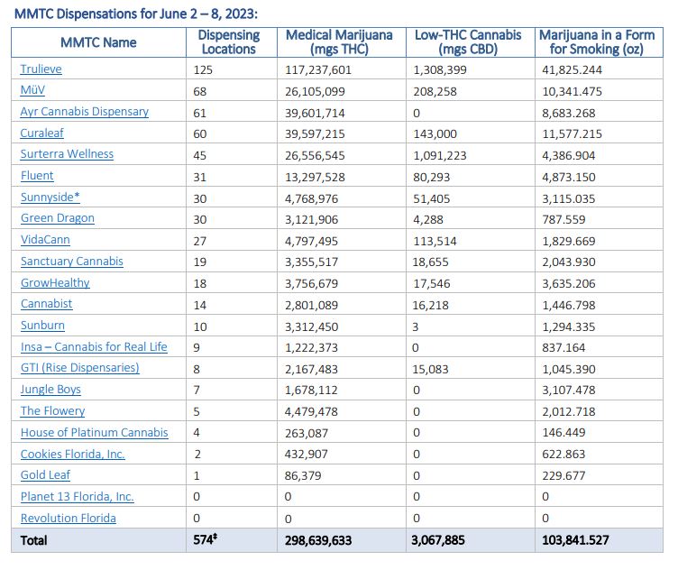Click Insa – Cannabis for Real Life link

coord(94,347)
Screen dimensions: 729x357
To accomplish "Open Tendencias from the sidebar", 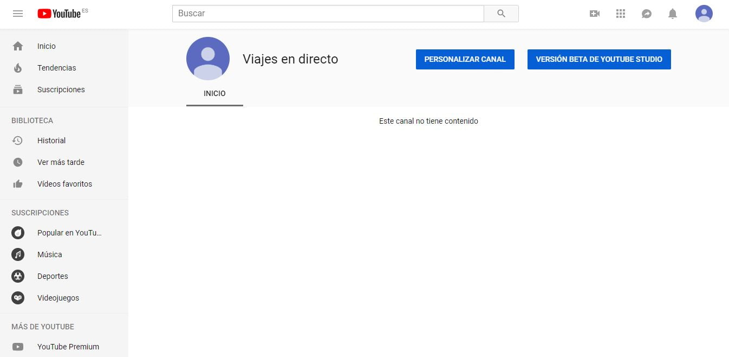I will coord(56,68).
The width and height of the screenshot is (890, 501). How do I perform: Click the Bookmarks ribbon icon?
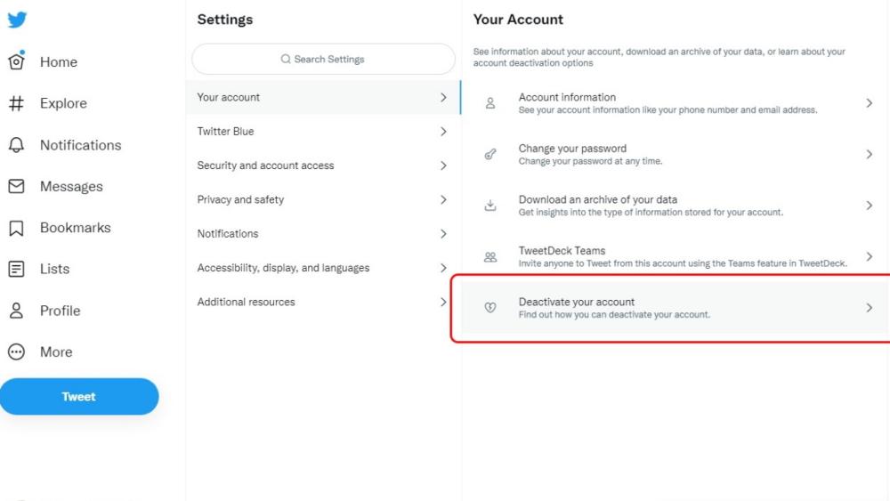[x=16, y=228]
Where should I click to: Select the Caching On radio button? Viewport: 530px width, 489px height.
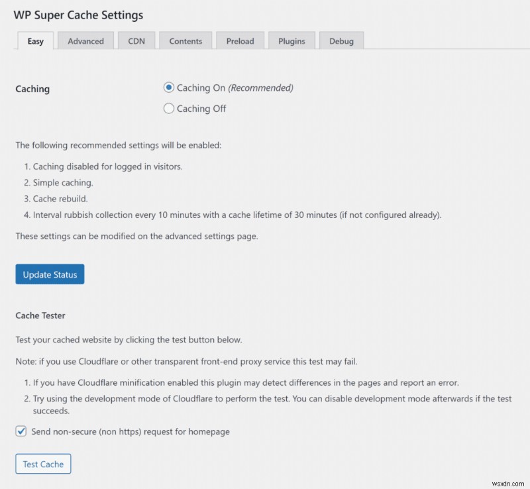point(169,87)
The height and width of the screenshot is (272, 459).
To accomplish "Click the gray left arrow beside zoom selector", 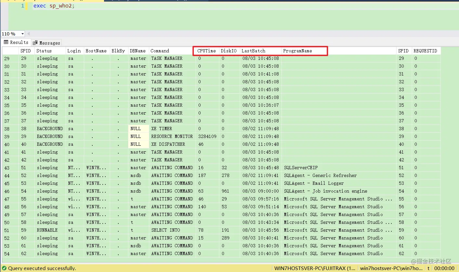I will pyautogui.click(x=28, y=34).
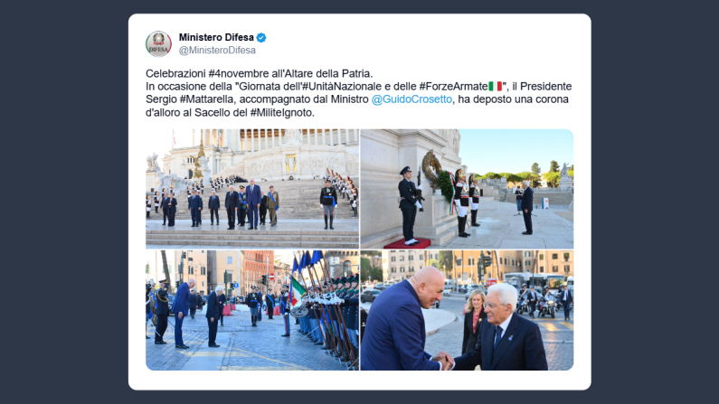
Task: Click the blue verified badge icon
Action: click(261, 38)
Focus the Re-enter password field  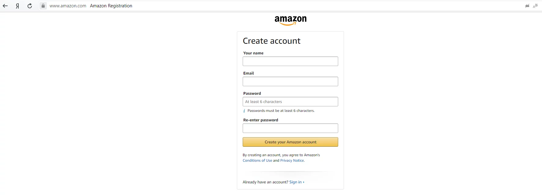pos(290,128)
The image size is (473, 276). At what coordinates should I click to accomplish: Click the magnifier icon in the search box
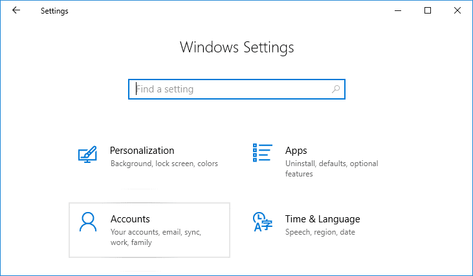pos(336,89)
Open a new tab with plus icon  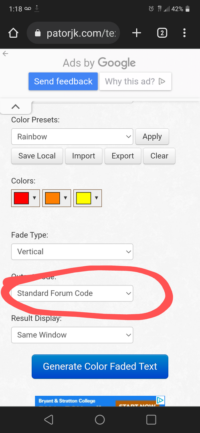point(136,33)
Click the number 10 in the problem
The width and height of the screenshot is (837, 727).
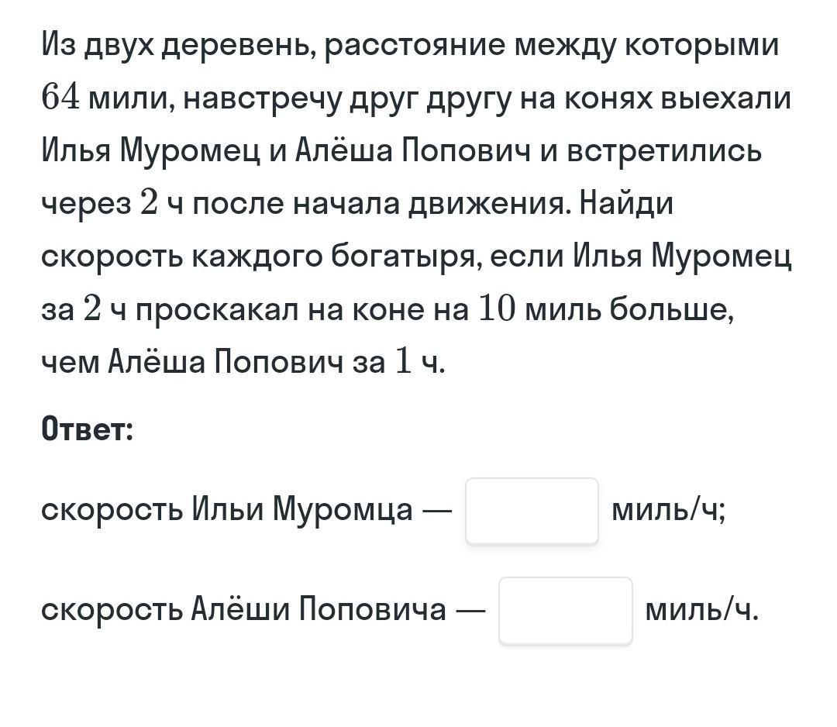tap(496, 309)
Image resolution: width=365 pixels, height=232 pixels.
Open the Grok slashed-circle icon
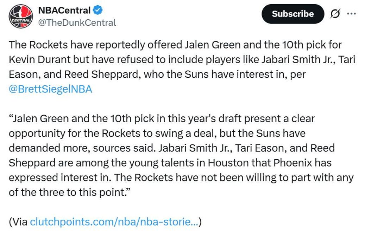click(335, 14)
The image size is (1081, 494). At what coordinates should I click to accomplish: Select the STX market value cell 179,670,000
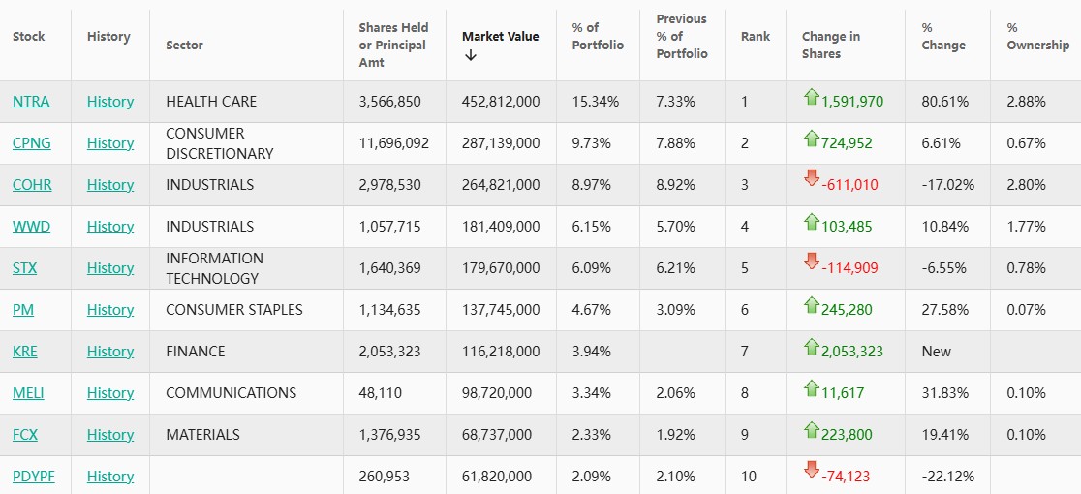tap(500, 268)
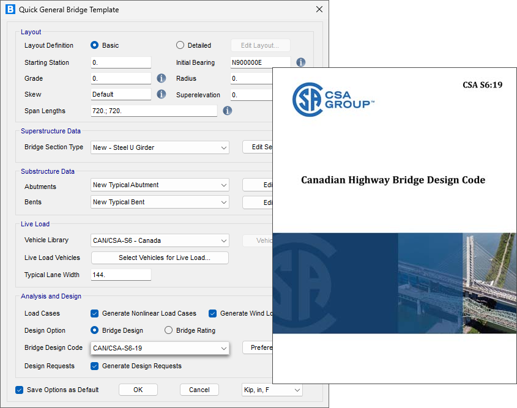Click the Cancel button

point(199,390)
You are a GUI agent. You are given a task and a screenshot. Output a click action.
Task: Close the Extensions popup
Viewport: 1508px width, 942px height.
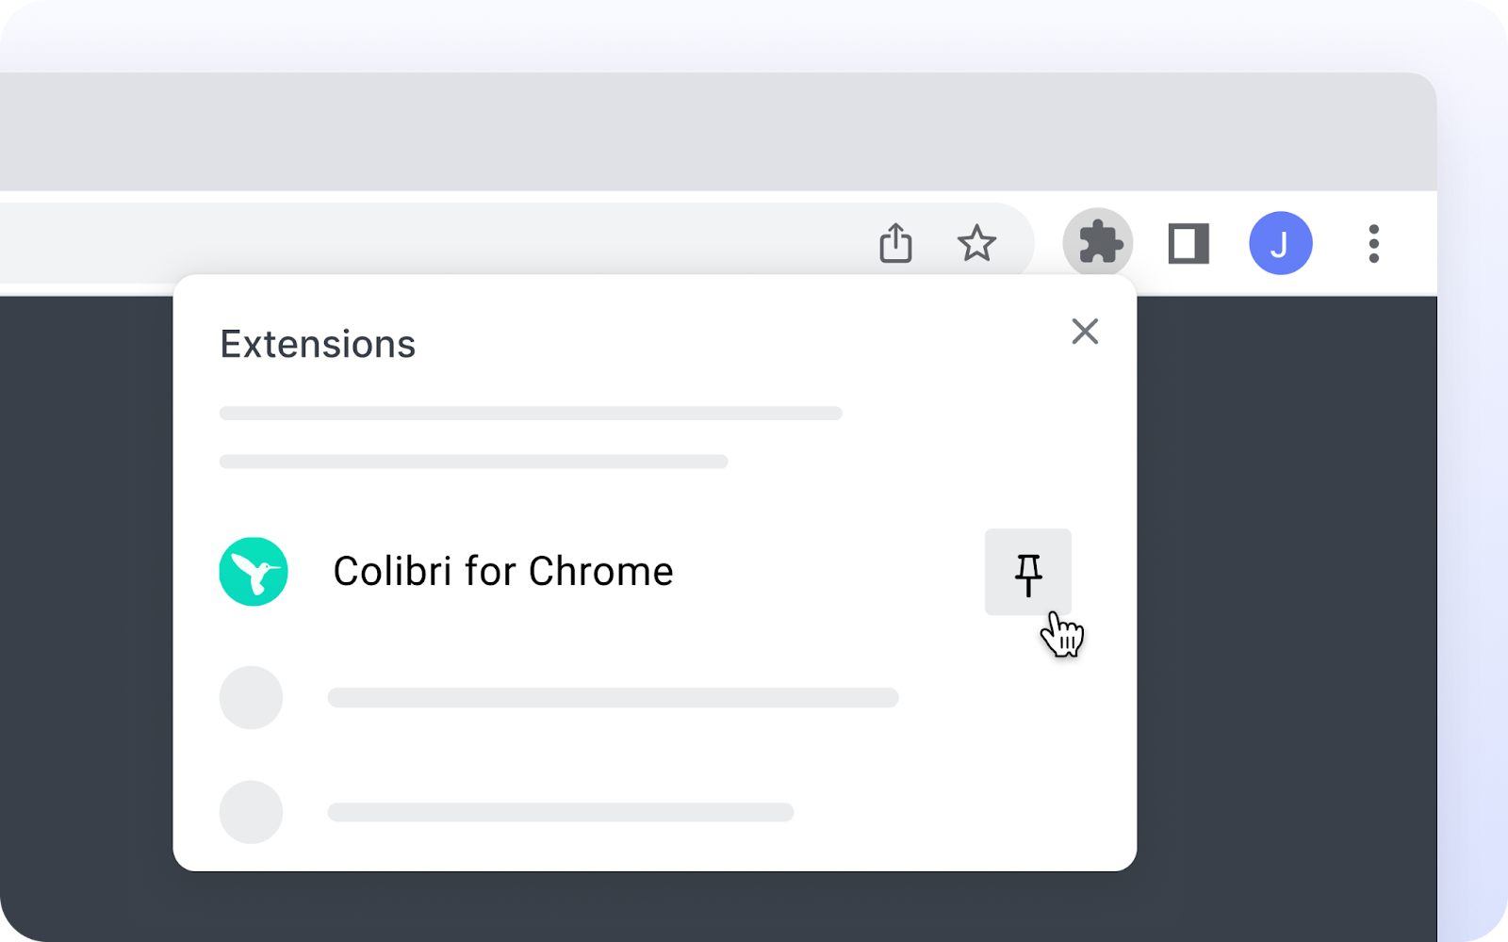click(x=1085, y=332)
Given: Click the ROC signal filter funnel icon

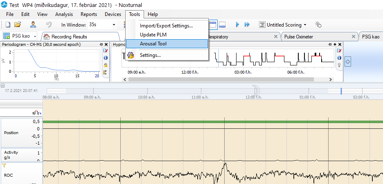Looking at the screenshot, I should coord(5,166).
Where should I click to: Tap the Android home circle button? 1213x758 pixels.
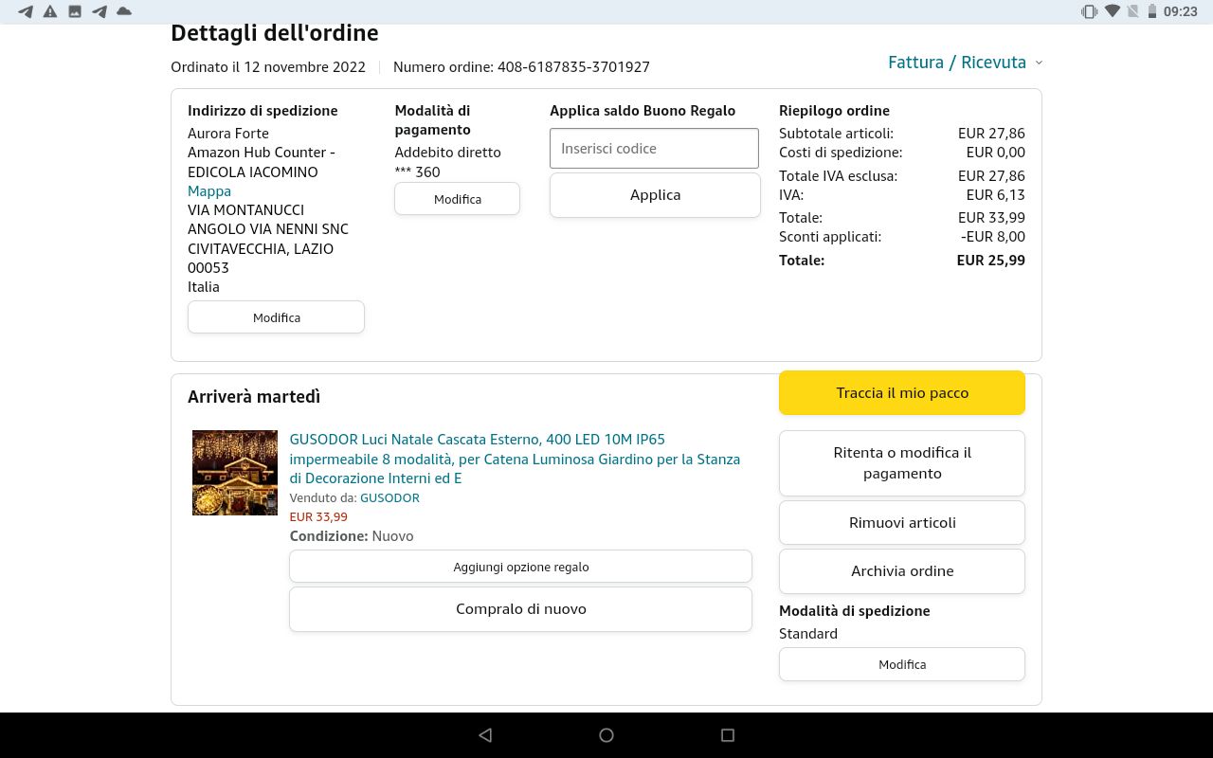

_EXERCISE AIM_:
Every line above that holds the string "pixels" should be copied out.

_EXERCISE OUTPUT_:
Image resolution: width=365 pixels, height=232 pixels.
Where should I click to: Tap the Android home circle button? 1213x758 pixels.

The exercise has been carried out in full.